Methods: The RICS data was collected as part of a larger Colorism Study, an anonymous online survey of a multicultural sample of (N = 434) adults aged 18 years and older. This study examined individual differences in self-ratings of skin tone and hair type and a variety of psychosocial outcomes. The Visual Inventory for Skin Tone Assessment (“color bar”) is composed of 10 skin tones ranging from light tan to dark brown. The self-rating of hair types used a 9-point rating scale ranging from straight to very curly. The other standardized measures included colorism, racial coping, and skin tone satisfaction. The parents in the sample also completed the Parental Acceptance or Rejection of Children Questionnaire (PARQ) measure. The new RICS scale investigates a parent’s recognition of the socioemotional impact messages of colorism has on children’s wellbeing. Participants were asked to rate how much they agree or disagree with 15 statements regarding the impact of colorism on children (strongly disagree, disagree, undecided/unsure, agree, and strongly agree). Jamovi, an open-source data software program, was used to conduct the analysis.

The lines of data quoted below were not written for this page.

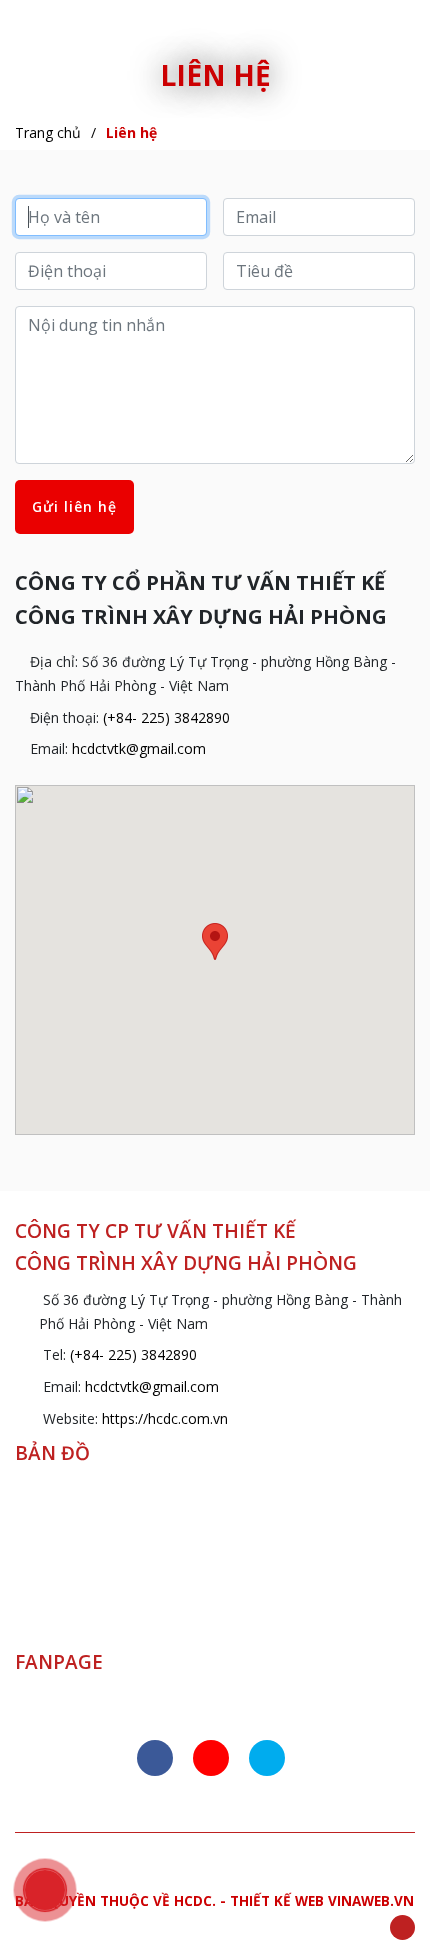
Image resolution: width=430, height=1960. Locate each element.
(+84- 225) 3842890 (166, 717)
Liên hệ (131, 132)
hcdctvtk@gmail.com (139, 748)
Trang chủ (48, 132)
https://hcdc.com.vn (165, 1418)
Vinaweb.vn (371, 1901)
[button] (215, 941)
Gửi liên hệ (74, 506)
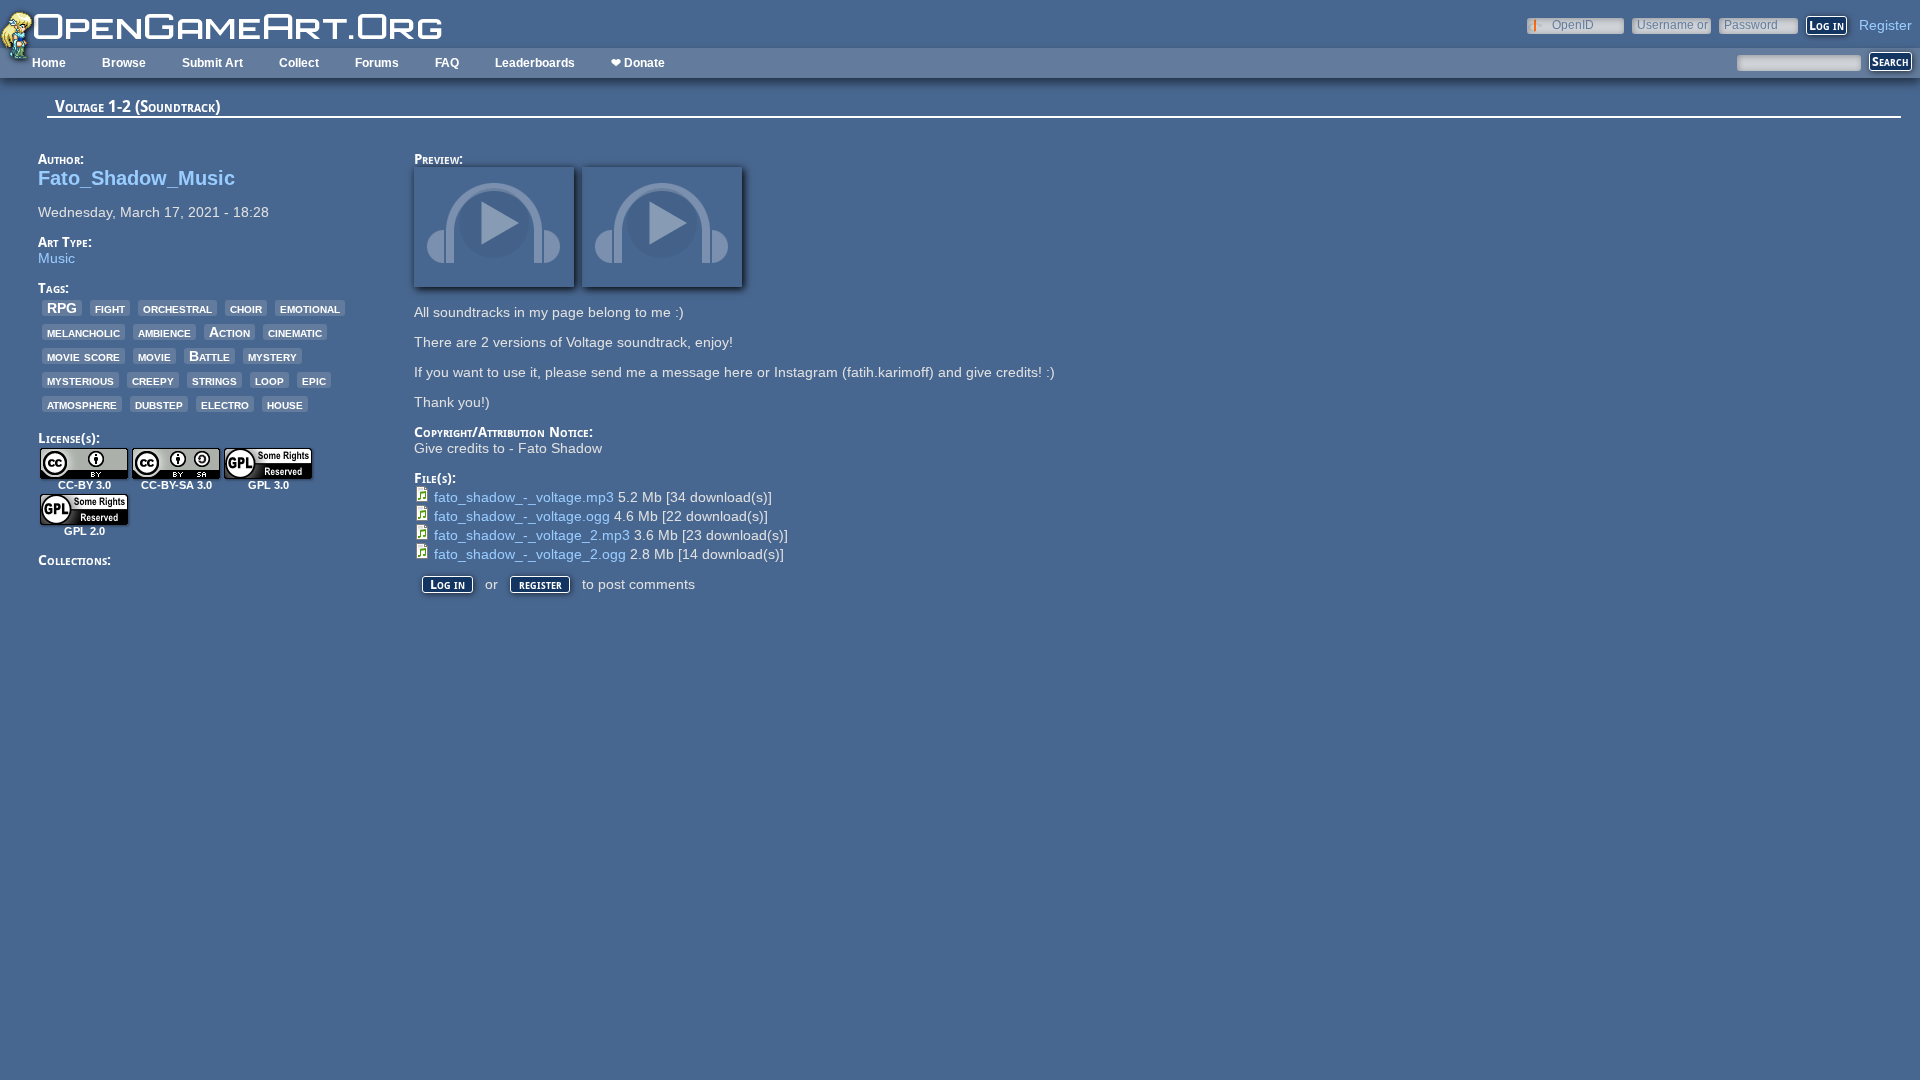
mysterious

Results: The items from the RICS scale were originally composed of three factors; impact of messages of colorism on children, hierarchy of skin tones, and skin tone satisfaction. An Exploratory Factor Analysis identified only two distinct factors (impact and satisfaction). The satisfaction factor consisted of four items with acceptable reliability (α=0.66). The impact factor consisted of six items with acceptable reliability (α=0.57). The five items that did not load onto either factor were excluded.
Conclusion: The unconditional acceptance of children by parents is a foundational factor in children’s healthy development. These findings suggest the RICS scale is a reliable quantitative measure of adults’ recognition of the impact of colorism on children. The newy developed scale provides insight for social work practitioners on the impact colorism has on children and adults. Future research includes conducting a Confirmatory Factor Analysis with a sample of parents representing a broader range of demographic factors and parental stressors.